Two more Duke students may soon have a better reason to board the two-tone blue Robertson bus.

The Robertson Scholars Program will admit four first-year students–two from Duke and two from the University of North Carolina at Chapel Hill–in Spring 2010, program officials announced Tuesday. The leadership initiative program, established in 2000 by Julian and Josie Robertson, currently grants about 35 high school seniors full four-year merit scholarships for study at both universities.

“We see ourselves as a leadership development program, and we want to share our program’s resources with the undergraduate student community,” said Tony Brown, president of the Robertson Scholars program.

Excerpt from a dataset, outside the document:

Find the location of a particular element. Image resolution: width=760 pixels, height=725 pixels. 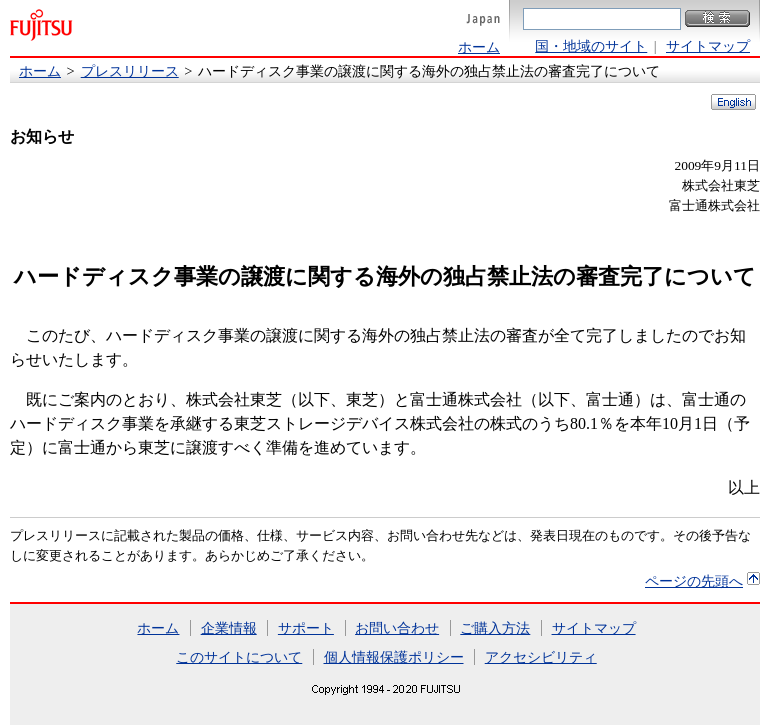

企業情報 is located at coordinates (229, 628).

The two-year pilot initiative to admit freshmen reflects feedback from administrators and faculty at both universities, said Margi Strickland, the program’s assistant director for external relations. Strickland said freshmen who have already settled into college will bring unique insights to the program.

“We know that Duke has a great population of students already here on campus,” she said. “Coming after one year in college, freshmen are going to really help infuse our current program with different perspectives and help engage and challenge the current scholars.”

Inviting first-year students to become Robertson Scholars has advantages over both earlier and later points of entry, Brown noted.

Unlike high school seniors, freshmen will have demonstrated an ability to adapt to and thrive in college. But freshmen will also be able to experience the program in its entirety, he said.

“We believe we can bring in first-year students and have them be fully integrated in the program,” Brown said. “We don’t think we can bring in sophomores without disrupting the program model. “

Brown said the first summer, during which scholars engage in community building, is a key feature of the program. He also said the campus switch, which allows students to study at the other university during the second semester of their sophomore year, is a formative cross-campus learning experience for scholars.

“If they miss out on [these features], they haven’t had the full Robertson experience,” he said.

Strickland said that although the program may expand in the future, the initiative is just a pilot program for the time being.

“We could expand, but we’re not going to speculate on the ways,” she said. “We’ll evaluate what works and doesn’t work with this program.”

Brown said the addition of first-years is the latest change since the program’s expansion in 2007 to offer more scholarships to students.